A, B – Lung CT showed bronchiectasis, atelectasis in the right middle lobe, and fracture lines in the left second rib. C – Abdominal enhanced CT identified partial intestinal distention with gas and fluid. D – Whole body scan revealed metabolic activity in the left second rib, the right sixth posterior rib, and slight activity in the axillary segment of the right seventh rib and left sacroiliac joint

https://www.archivesofmedicalscience.com/f/fulltexts/209621/AMS-21-4-209621-g001_min.jpg

Initial therapies, including montmorillonite powder, probiotics, levofloxacin, metronidazole, rifaximin, and sulfasalazine, were ineffective. Following the diagnosis of common variable immunodeficiency (CVID), the patient was treated with 20 g of intravenous immunoglobulin (IVIG). Despite this, diarrhea persisted. A subsequent 5-day course of methylprednisolone (30 mg/day) and a gluten-free diet also failed to alleviate symptoms. The patient then began monthly IVIG infusions (20 g). Although her cough improved after 2 months, her diarrhea did not show any improvement until 6 months later.

CVID is a primary immunodeficiency disease characterized by significantly reduced IgG levels accompanied by decreased IgM or IgA. The main clinical manifestations include recurrent infections, impaired vaccine responses, chronic lung disease, and gastrointestinal disorders [1]. A multicenter study revealed that 23% of CVID patients present with bronchiectasis [2]. Additionally, chronic diarrhea is frequently observed in CVID patients, with a prevalence ranging from 20% to 60% [3]. IVIG is the primary treatment for CVID but is generally less effective for intestinal symptoms. In contrast, glucocorticoids, immunosuppressants, and biologic therapies have demonstrated efficacy in some individuals [4, 5]. In this patient, diarrhea persisted despite treatment with antibiotics, glucocorticoids, and immunosuppressants, showing only slight improvement after 6 months of supplemental immunoglobulin therapy. Refractory diarrhea related to CVID significantly impacts patients’ quality of life and overall health. It is crucial to develop more effective treatments for this condition.

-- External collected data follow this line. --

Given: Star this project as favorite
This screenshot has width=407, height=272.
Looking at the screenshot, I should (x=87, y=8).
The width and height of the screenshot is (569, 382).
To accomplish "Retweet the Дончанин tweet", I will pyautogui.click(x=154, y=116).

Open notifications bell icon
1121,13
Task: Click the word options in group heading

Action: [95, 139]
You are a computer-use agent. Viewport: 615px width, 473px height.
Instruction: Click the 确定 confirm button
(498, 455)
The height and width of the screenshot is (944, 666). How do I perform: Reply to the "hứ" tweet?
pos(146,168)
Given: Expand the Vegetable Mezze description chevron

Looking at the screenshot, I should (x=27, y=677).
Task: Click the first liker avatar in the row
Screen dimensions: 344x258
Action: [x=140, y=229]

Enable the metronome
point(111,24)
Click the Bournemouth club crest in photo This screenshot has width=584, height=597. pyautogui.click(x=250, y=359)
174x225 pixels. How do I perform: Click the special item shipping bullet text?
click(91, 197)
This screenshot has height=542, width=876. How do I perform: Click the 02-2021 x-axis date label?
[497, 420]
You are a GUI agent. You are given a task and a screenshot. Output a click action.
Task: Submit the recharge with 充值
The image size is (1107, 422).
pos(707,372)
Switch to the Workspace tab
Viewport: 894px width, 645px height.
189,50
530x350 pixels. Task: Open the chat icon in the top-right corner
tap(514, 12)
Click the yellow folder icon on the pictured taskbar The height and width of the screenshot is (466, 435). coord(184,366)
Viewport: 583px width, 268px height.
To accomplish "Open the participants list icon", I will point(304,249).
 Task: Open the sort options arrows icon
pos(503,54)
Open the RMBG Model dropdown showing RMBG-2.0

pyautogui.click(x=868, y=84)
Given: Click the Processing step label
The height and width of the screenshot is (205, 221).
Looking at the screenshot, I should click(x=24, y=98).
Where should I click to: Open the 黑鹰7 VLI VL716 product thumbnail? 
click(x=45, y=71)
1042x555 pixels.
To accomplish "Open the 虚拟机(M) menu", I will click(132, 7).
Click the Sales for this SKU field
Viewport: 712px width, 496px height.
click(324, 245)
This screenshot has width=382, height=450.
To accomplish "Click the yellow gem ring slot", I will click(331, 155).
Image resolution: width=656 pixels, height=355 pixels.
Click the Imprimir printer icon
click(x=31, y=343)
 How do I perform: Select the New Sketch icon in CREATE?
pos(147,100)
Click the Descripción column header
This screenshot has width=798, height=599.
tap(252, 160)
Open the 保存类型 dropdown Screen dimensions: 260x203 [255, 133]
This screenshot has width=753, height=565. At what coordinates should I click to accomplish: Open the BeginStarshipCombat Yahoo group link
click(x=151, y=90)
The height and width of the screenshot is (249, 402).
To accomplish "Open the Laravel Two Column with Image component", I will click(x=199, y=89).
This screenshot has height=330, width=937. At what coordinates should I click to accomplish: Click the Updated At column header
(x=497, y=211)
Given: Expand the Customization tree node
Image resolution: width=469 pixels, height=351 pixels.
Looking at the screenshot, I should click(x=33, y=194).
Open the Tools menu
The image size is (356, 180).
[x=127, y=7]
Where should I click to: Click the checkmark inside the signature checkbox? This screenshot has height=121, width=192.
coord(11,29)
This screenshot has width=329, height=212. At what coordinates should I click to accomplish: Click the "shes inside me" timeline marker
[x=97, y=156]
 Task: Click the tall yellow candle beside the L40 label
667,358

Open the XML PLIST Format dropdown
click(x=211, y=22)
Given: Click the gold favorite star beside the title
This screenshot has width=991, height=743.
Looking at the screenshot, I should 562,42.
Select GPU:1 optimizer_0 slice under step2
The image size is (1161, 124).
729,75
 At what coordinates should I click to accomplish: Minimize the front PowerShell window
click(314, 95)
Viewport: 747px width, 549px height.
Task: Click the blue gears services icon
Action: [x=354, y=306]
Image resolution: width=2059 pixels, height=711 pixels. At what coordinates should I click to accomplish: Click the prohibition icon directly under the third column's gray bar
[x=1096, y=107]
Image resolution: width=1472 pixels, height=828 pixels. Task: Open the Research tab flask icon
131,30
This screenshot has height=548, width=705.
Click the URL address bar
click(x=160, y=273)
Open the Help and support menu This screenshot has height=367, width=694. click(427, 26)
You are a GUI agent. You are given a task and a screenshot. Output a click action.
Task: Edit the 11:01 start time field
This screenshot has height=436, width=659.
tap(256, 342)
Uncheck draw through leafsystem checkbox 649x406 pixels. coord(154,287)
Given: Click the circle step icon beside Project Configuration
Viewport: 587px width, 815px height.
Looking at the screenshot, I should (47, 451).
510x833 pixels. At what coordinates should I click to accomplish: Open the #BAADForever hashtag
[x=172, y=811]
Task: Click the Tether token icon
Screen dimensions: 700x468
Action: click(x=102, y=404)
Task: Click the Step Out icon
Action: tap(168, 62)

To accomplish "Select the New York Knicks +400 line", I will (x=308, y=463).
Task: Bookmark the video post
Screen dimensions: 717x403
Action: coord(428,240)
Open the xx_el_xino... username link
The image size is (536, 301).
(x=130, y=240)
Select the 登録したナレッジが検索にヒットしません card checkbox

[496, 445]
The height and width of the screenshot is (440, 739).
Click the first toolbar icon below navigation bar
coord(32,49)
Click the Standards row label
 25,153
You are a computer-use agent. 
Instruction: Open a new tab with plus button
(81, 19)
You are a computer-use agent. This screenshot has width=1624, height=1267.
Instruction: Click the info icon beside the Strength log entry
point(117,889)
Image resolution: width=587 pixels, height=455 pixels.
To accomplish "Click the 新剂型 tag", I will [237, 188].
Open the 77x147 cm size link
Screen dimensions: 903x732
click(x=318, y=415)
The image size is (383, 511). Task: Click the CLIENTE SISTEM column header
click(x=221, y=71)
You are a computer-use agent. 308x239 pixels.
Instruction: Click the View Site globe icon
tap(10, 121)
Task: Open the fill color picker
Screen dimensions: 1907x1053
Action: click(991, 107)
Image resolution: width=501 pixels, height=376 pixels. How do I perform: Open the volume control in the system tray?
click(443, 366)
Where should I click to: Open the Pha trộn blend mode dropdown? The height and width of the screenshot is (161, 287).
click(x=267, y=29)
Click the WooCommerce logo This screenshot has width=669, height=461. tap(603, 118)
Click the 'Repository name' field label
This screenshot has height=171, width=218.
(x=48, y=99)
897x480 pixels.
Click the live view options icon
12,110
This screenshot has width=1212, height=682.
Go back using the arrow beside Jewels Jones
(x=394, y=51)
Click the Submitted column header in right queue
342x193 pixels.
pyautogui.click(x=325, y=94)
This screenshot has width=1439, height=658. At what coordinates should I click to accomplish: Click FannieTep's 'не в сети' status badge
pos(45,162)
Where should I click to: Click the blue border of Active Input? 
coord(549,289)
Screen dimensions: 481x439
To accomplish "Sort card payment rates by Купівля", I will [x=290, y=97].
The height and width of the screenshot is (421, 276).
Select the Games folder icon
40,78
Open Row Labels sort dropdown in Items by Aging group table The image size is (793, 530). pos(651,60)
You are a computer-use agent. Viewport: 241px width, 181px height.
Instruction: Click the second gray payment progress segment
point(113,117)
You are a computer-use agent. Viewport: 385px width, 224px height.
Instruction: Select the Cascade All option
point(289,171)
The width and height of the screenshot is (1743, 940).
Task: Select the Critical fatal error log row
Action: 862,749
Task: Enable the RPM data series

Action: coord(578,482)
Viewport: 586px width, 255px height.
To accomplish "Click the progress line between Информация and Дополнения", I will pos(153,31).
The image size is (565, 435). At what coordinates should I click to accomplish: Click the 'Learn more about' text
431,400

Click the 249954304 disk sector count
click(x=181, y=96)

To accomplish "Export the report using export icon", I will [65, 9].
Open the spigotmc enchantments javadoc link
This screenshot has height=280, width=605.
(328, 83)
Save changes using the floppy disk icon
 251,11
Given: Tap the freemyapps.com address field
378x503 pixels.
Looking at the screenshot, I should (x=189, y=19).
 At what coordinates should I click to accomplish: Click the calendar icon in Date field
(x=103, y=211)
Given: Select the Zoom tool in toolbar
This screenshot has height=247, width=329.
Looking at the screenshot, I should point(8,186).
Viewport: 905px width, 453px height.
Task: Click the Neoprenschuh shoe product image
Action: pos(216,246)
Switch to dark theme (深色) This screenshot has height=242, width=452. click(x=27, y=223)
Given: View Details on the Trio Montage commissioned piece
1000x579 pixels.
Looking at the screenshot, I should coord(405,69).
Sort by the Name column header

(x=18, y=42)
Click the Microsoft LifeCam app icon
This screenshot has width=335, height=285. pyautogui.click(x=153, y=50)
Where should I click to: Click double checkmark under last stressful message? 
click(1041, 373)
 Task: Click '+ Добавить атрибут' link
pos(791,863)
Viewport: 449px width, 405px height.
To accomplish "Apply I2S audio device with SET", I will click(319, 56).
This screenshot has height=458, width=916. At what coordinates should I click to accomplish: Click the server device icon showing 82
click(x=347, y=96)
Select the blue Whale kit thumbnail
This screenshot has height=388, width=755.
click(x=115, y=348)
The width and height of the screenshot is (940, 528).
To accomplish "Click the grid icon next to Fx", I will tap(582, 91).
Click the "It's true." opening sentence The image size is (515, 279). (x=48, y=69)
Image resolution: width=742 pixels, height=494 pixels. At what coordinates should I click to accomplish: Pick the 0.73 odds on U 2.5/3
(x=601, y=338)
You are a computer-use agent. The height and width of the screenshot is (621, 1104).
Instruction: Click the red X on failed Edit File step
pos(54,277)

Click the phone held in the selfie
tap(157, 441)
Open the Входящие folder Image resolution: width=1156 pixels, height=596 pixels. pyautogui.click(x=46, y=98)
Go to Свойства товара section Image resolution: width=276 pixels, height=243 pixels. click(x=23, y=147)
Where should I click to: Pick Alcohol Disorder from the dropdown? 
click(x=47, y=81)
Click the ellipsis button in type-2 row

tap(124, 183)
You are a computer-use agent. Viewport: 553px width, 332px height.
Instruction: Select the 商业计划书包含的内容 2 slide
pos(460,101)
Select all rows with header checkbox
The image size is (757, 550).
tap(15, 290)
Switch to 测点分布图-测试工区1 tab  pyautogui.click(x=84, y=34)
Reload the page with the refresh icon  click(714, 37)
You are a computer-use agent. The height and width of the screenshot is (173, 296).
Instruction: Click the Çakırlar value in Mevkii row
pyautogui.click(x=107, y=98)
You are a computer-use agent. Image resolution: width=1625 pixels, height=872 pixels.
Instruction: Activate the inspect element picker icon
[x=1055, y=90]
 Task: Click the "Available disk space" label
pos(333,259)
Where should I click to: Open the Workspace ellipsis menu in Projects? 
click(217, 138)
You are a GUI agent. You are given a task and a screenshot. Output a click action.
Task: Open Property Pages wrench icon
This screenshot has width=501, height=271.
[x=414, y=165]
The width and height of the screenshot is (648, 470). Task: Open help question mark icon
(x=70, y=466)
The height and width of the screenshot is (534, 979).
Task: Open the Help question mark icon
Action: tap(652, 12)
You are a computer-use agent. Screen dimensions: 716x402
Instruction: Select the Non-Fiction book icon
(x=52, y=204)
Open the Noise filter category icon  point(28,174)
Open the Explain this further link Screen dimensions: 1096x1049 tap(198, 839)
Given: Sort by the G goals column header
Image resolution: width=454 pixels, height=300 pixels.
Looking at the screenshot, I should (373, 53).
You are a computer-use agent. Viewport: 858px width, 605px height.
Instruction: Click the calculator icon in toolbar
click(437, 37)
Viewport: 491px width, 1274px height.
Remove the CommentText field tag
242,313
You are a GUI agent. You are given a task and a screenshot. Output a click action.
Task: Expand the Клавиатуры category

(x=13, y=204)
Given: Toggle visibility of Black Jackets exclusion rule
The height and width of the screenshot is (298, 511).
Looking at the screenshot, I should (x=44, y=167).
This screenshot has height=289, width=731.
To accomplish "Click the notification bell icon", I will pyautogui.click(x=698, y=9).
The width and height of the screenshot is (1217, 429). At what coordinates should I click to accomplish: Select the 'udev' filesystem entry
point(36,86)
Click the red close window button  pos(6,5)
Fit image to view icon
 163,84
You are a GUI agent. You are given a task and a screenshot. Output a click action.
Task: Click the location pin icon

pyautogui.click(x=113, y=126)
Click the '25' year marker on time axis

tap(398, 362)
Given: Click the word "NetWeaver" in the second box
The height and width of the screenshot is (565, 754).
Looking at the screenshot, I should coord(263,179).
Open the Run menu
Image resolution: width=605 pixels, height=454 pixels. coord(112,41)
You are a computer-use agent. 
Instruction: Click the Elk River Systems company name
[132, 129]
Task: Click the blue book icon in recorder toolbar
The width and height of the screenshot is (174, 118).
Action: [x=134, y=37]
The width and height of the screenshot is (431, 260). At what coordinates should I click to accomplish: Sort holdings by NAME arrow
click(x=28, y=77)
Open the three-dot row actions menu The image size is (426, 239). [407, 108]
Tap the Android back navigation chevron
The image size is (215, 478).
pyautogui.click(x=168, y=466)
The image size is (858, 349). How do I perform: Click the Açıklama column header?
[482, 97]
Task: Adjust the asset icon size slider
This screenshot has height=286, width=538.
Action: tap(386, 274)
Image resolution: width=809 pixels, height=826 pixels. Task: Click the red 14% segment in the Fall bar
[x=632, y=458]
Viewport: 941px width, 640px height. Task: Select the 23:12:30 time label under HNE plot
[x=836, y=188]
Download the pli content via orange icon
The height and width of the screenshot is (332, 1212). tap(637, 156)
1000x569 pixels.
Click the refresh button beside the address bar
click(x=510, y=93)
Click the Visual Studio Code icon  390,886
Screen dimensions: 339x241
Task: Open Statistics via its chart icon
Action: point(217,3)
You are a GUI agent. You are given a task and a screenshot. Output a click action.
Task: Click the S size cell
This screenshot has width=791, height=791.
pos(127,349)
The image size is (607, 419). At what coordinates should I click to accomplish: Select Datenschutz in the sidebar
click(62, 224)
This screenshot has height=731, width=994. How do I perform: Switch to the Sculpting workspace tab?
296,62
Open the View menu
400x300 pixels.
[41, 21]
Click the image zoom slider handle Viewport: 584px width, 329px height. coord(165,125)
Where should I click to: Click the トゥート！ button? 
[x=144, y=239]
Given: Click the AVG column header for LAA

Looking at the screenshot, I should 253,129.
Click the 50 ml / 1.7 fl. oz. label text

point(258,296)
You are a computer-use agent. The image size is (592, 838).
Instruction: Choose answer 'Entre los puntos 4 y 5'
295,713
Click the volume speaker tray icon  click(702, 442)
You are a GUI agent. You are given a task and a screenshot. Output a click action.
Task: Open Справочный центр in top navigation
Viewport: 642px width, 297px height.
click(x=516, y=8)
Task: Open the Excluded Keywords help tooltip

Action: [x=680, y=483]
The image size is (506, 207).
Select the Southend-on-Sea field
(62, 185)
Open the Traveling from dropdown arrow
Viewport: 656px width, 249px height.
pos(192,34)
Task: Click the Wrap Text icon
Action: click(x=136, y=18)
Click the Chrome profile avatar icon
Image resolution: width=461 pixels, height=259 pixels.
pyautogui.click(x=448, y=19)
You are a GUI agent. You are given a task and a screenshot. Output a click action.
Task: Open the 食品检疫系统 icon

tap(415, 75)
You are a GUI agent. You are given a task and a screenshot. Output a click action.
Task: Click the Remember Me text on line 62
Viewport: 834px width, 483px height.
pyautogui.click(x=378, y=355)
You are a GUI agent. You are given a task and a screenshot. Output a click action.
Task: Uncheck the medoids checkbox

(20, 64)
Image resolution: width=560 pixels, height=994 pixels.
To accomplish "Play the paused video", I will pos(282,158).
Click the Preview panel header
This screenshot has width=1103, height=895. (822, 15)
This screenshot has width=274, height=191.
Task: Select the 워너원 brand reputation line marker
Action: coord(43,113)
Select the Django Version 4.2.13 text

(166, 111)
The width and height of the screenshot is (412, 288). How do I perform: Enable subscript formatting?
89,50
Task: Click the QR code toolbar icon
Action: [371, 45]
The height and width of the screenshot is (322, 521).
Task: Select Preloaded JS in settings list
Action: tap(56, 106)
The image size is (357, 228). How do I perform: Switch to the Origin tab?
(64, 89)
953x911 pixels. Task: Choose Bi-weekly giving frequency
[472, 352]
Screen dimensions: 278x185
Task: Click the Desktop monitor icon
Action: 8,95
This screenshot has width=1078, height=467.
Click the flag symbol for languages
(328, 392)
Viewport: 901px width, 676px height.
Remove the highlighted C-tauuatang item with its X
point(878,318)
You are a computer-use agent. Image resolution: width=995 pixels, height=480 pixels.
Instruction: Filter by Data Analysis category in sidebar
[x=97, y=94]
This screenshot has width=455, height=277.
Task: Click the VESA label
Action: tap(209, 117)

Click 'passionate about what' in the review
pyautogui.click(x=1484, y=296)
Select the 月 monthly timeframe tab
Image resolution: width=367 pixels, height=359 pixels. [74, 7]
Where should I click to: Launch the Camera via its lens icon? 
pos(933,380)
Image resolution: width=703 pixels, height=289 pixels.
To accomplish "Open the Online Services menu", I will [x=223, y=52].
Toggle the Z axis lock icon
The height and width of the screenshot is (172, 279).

Bone pain was another major issue for the patient. Despite the absence of trauma and evidence of malignancy, CT scans revealed rib fractures. To our knowledge, there are no reports of fractures in patients with CVID. This patient presented with hyperparathyroidism, marked hypophosphatemia, hypocalcemia, and vitamin D deficiency. The deficiency of vitamin D further exacerbated the malabsorption of calcium and phosphorus. A decrease in serum calcium levels may stimulate the secretion of parathyroid hormone, resulting in increased bone turnover, bone loss, mineralization defects, and an elevated risk of fractures [6]. Hyperparathyroidism can further aggravate hypophosphatemia. Hypophosphatemia and vitamin D deficiency can both lead to osteomalacia [7, 8], which commonly manifests with fatigue, bone pain, and fractures. This patient’s bone pain and fractures were most likely caused by osteomalacia, secondary to vitamin D deficiency and hypophosphatemia, which were attributed to refractory diarrhea. Following supplementation with vitamin D, calcium and phosphorus, the patient’s bone pain improved, and levels of parathyroid hormone returned to normal.

In conclusion, it is crucial to conduct immunoglobulin testing to screen for CVID in patients with unexplained chronic diarrhea. In patients with refractory diarrhea, it is important to maintain calcium and phosphate balance and ensure adequate vitamin D supplementation to prevent the development of osteomalacia. Early diagnosis and intervention may significantly improve patient outcomes and overall prognosis.